§ WHAT THIS TASK INVOLVES
Within the material below, locate the line with "Bedrifthelsetjeneste (662, 44)" and the line with "February 2023", then return those two lines and all lines between them, exactly as written.

§ SUPPLIED DATA
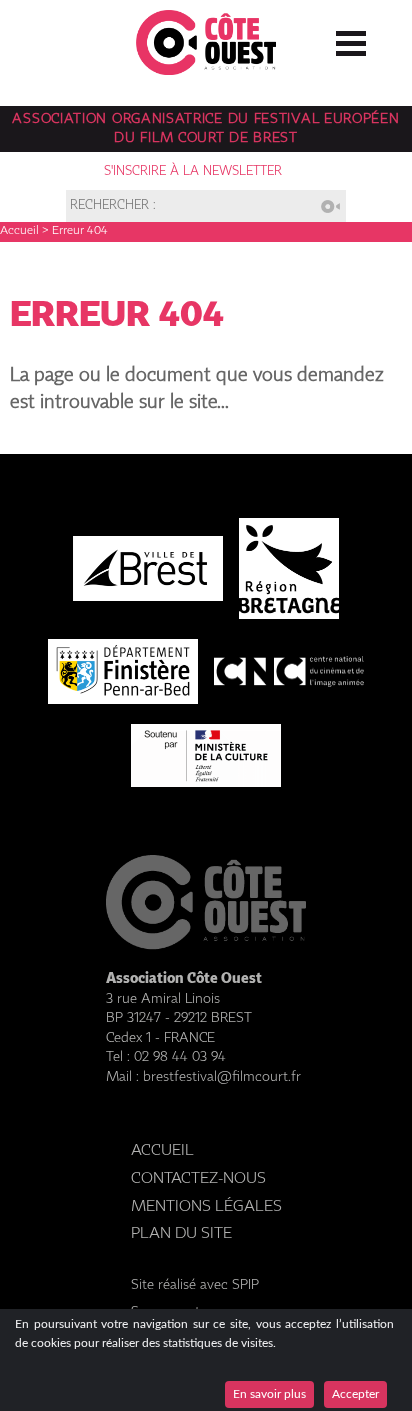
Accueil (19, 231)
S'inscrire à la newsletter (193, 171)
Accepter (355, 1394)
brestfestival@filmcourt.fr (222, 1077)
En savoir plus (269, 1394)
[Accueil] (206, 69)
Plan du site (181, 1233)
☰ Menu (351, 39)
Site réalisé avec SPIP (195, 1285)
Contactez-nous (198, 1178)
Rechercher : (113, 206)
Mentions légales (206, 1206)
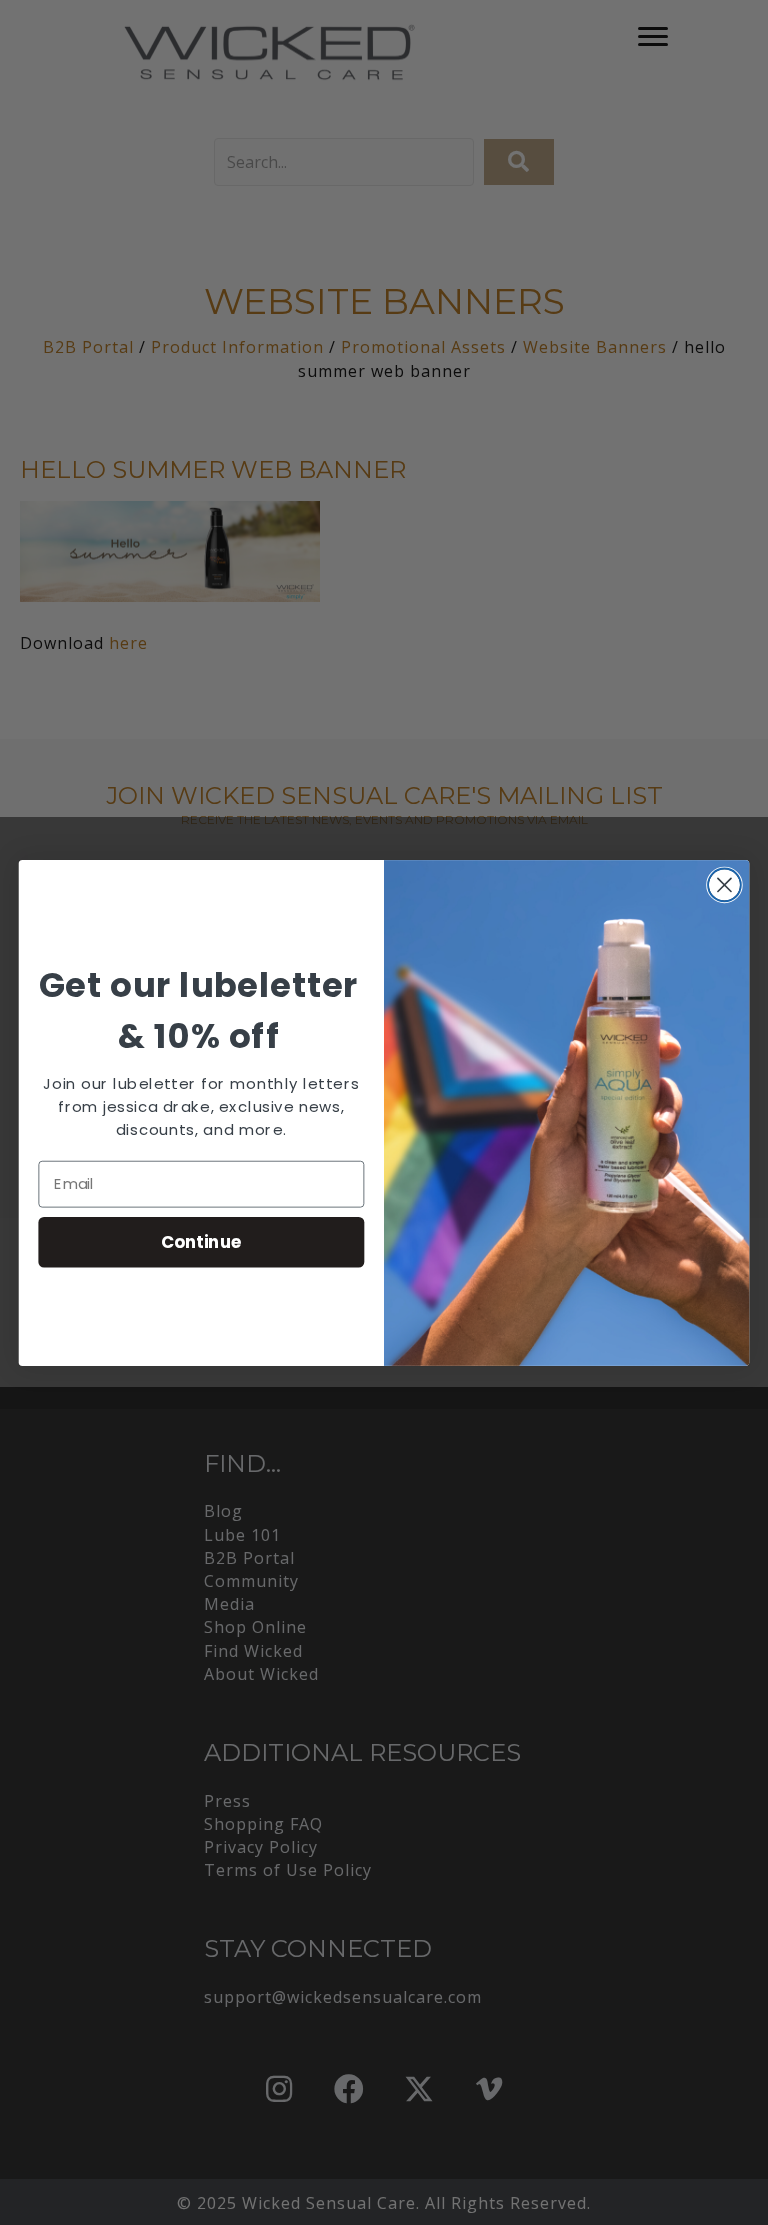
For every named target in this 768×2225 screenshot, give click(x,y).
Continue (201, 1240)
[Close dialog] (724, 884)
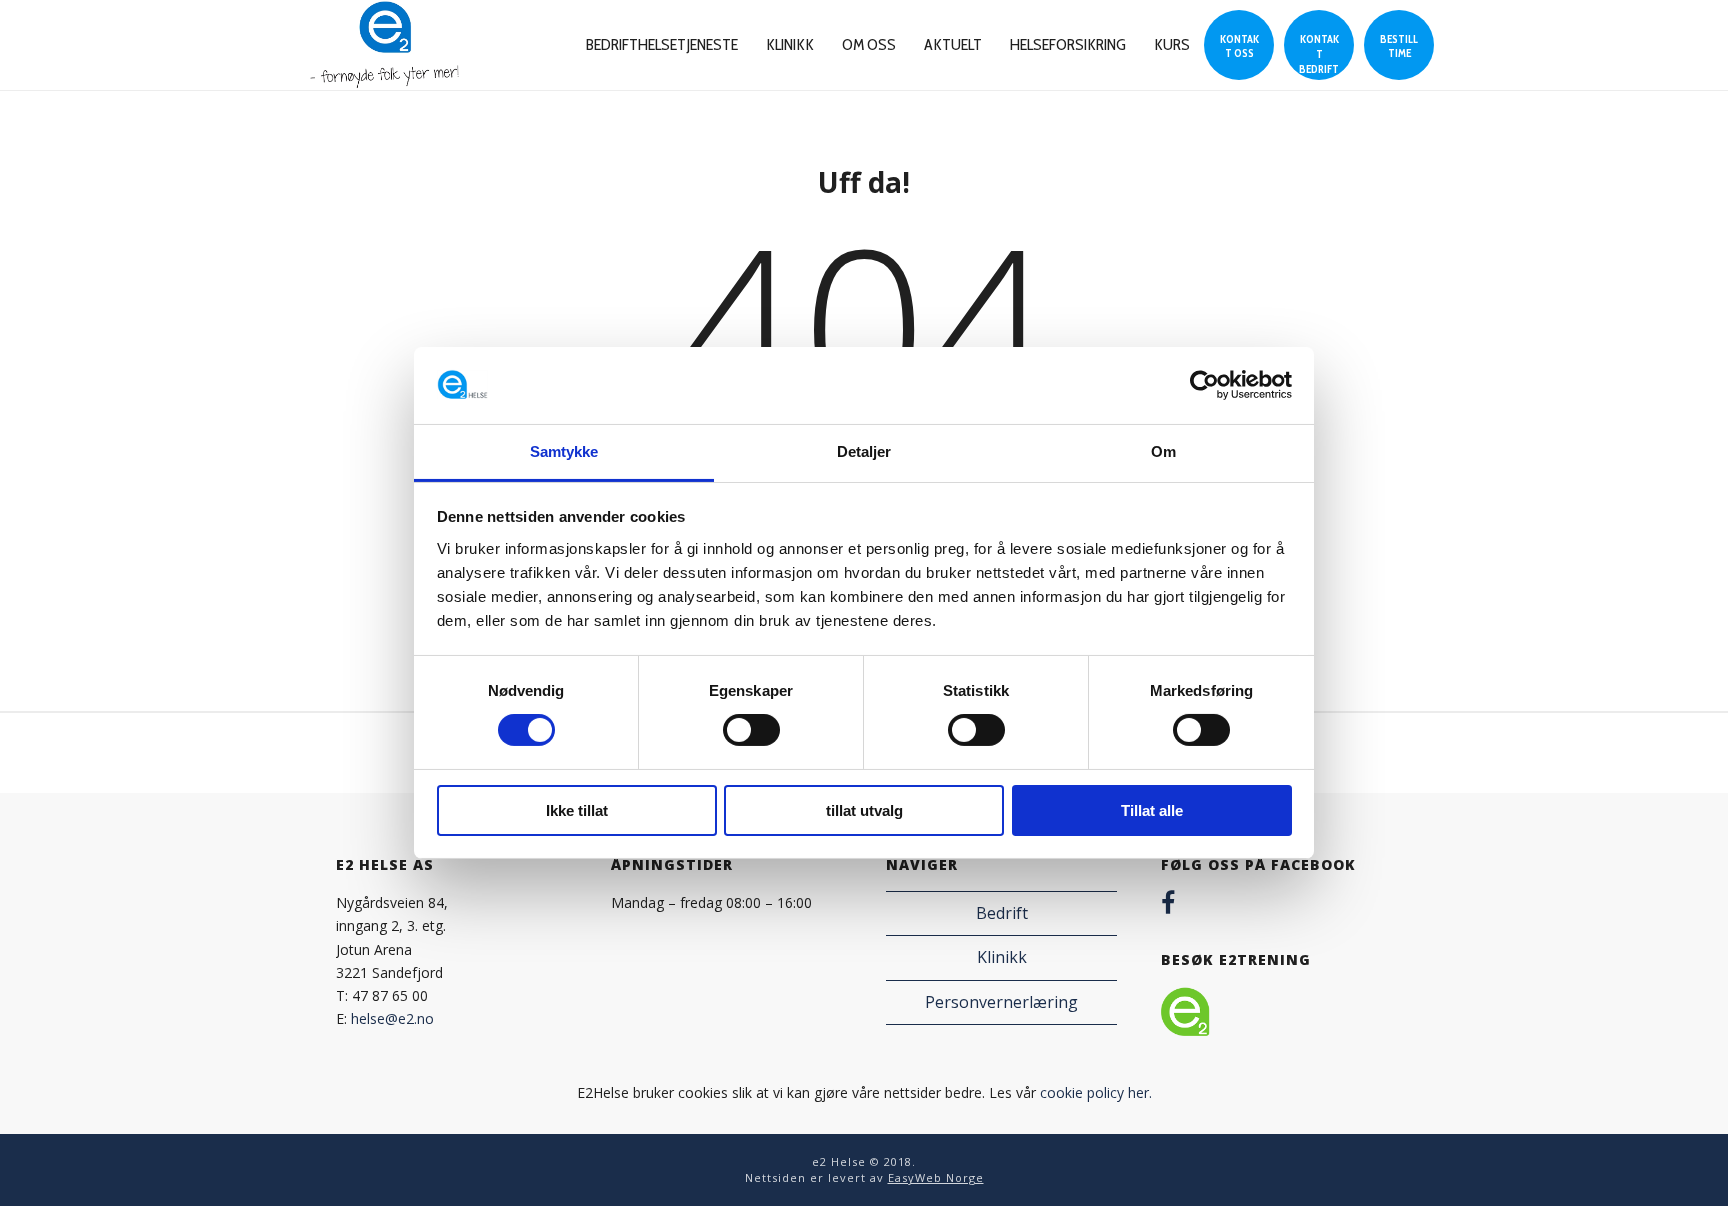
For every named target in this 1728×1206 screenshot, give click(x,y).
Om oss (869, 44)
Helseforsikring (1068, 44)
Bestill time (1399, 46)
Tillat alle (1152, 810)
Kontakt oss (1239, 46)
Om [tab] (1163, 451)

==

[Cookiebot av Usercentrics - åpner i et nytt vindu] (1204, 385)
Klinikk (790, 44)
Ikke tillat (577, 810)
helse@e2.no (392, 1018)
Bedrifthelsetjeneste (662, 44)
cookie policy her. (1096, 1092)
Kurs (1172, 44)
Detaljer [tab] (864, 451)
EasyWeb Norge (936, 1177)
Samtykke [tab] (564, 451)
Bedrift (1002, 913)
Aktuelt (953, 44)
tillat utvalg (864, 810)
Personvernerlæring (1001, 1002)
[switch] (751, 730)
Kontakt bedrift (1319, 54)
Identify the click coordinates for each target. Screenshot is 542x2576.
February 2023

§ TASK OUTPUT
Bedrifthelsetjeneste (662, 44)
cookie policy her. (1096, 1092)
Kurs (1172, 44)
Detaljer [tab] (864, 451)
EasyWeb Norge (936, 1177)
Samtykke [tab] (564, 451)
Bedrift (1002, 913)
Aktuelt (953, 44)
tillat utvalg (864, 810)
Personvernerlæring (1001, 1002)
[switch] (751, 730)
Kontakt bedrift (1319, 54)
Identify the click coordinates for each target. Screenshot is 542x2576.
February 2023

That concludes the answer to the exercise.